Stored data entries:
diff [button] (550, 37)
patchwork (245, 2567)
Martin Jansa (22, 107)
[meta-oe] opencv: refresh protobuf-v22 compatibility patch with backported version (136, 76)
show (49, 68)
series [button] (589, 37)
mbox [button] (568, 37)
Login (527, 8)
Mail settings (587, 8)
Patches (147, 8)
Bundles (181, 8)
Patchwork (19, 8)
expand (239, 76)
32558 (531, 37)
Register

## How to complete this task
Copy every record above exactly as it is.

## Result of this exercise
diff [button] (550, 37)
patchwork (245, 2567)
Martin Jansa (22, 107)
[meta-oe] opencv: refresh protobuf-v22 compatibility patch with backported version (136, 76)
show (49, 68)
series [button] (589, 37)
mbox [button] (568, 37)
Login (527, 8)
Mail settings (587, 8)
Patches (147, 8)
Bundles (181, 8)
Patchwork (19, 8)
expand (239, 76)
32558 (531, 37)
Register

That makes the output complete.